Es de destacar que este tipo de acuerdos resultan muy habituales en las modernas relaciones comerciales –en toda rama de actividad-, por lo cual, su característica de predispuestos no los invalida de por sí, ni implica automáticamente la abolición de la libre contratación por el agricultor. Resulta, sin embargo, importante tener presente la disparidad de poder de negociación que existe en la mayoría de los casos, para la posterior interpretación de las circunstancias de cada caso en particular.

Por medio del contrato, el agricultor reconoce que la empresa local “y/o sus sociedades relacionadas” son titulares de “ciertos derechos” de propiedad intelectual e industrial incluyendo, entre otros, “derechos de patente y solicitudes de patente” en Argentina y otros países del mundo y que protegen los nuevos eventos biotecnológicos.
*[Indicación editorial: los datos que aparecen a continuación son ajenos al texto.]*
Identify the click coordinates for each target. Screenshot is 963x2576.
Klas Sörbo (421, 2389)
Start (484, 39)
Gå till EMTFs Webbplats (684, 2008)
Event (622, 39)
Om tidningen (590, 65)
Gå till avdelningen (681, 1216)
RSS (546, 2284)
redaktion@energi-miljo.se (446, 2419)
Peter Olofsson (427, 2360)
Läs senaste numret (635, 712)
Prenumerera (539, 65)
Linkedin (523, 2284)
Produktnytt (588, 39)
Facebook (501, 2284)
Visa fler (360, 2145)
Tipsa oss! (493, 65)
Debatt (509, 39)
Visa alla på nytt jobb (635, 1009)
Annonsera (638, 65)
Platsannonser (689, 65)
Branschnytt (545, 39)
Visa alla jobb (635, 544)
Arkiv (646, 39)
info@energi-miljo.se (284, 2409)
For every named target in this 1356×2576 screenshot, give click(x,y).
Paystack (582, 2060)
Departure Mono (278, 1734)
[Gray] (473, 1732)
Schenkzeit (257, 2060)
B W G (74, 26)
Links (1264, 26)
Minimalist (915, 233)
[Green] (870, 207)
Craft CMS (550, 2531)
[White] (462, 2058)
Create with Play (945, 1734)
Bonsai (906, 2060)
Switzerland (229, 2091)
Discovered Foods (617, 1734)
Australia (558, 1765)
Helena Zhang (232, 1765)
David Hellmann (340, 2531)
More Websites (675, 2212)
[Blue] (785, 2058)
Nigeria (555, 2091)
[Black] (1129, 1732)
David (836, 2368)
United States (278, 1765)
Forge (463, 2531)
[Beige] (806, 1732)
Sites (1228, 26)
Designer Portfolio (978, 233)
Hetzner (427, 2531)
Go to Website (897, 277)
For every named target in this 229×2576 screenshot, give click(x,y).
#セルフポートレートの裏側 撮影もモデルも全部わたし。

Aquí se suscita la primera cuestión, a la luz de la nueva interpretación del sistema de protección de la propiedad intelectual sobre vegetales en la Argentina. Tal como sucedió en otro países (por ej. Brasil), en el contrato no se especifica el número de registro de las patentes declaradas sobre la nueva tecnología o el expediente bajo el cual tramita la solicitud.

De imponerse, en los organismos estatales, la nueva interpretación, entonces los eventos biotecnológicos serán patentados y dicha patente podrá ser incorporada de manera expresa al texto del contrato. De lo contrario, en caso de no existir patente sobre los nuevos eventos, podría sostenerse que el pago del Canon al que se compromete el agricultor carece de causa, e intentarse una acción de repetición sobre los montos abonados a la industria por este concepto. Sin embargo, los ensayos agronómicos dan cuenta de una efectiva mejora en las prestaciones de la semilla, lo que podría desvirtuar este intento de repetición por los particulares.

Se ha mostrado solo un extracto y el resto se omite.